◆ What you will do:
Write out each line of the data below that includes the word "resolution".
---------------
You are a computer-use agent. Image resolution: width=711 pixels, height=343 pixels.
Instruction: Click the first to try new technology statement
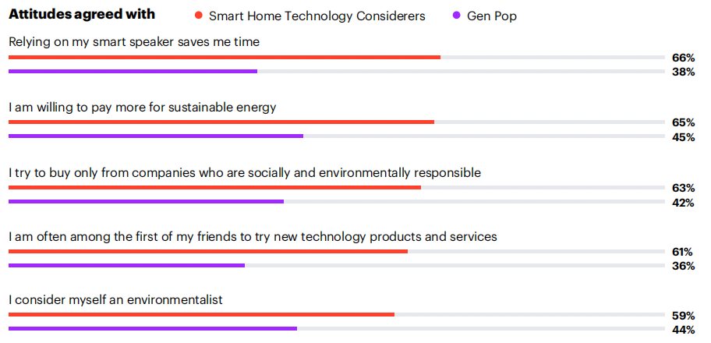[x=253, y=237]
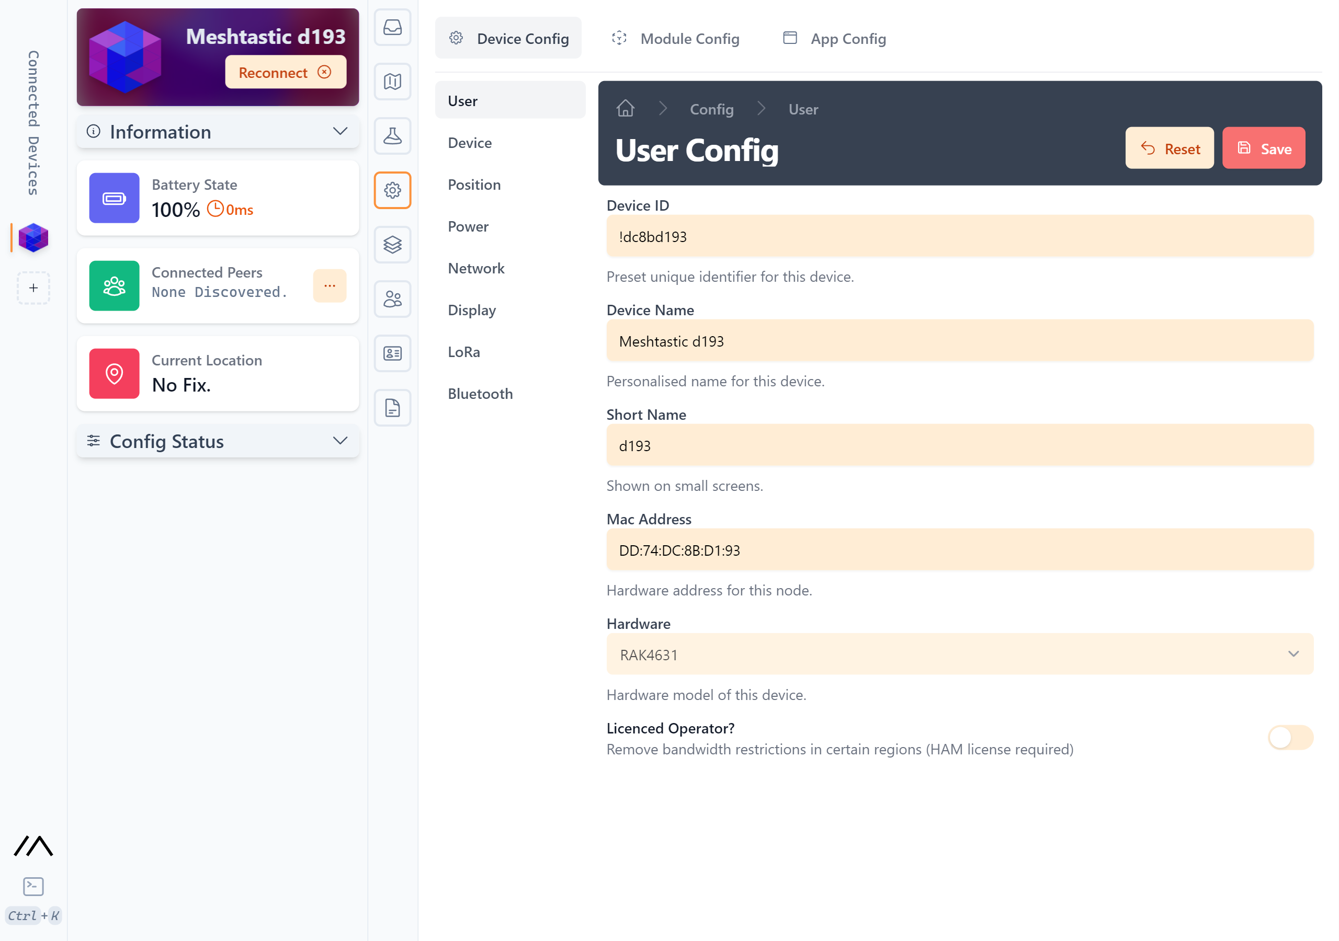
Task: Open the Map view icon
Action: tap(392, 82)
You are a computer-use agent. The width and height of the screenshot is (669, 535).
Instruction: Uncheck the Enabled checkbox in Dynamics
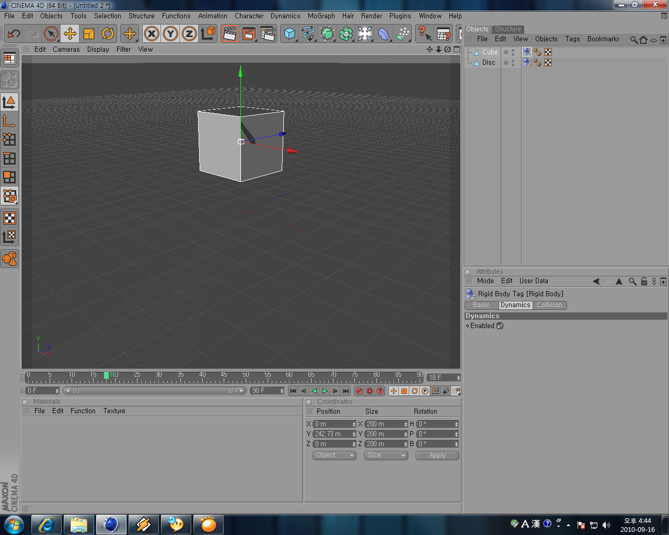tap(500, 326)
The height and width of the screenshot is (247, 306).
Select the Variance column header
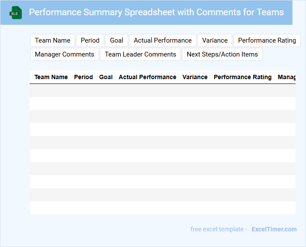(x=195, y=77)
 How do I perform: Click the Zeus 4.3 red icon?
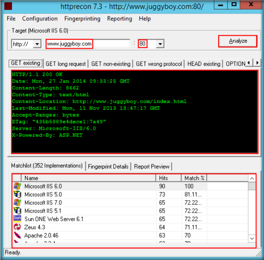(x=17, y=227)
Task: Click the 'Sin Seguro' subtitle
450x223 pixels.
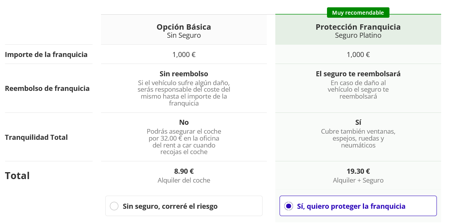Action: [x=184, y=35]
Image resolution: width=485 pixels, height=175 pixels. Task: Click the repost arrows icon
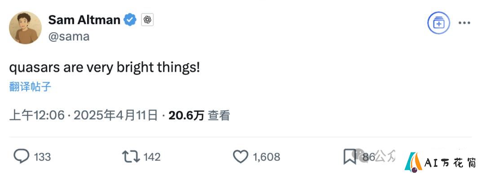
---------------
◆ Expected answer:
You are a computer-use agent. Image resolution: width=711 pixels, height=343 pixels.
Image resolution: width=485 pixels, height=175 pixels. Task: Click the repost arrows icon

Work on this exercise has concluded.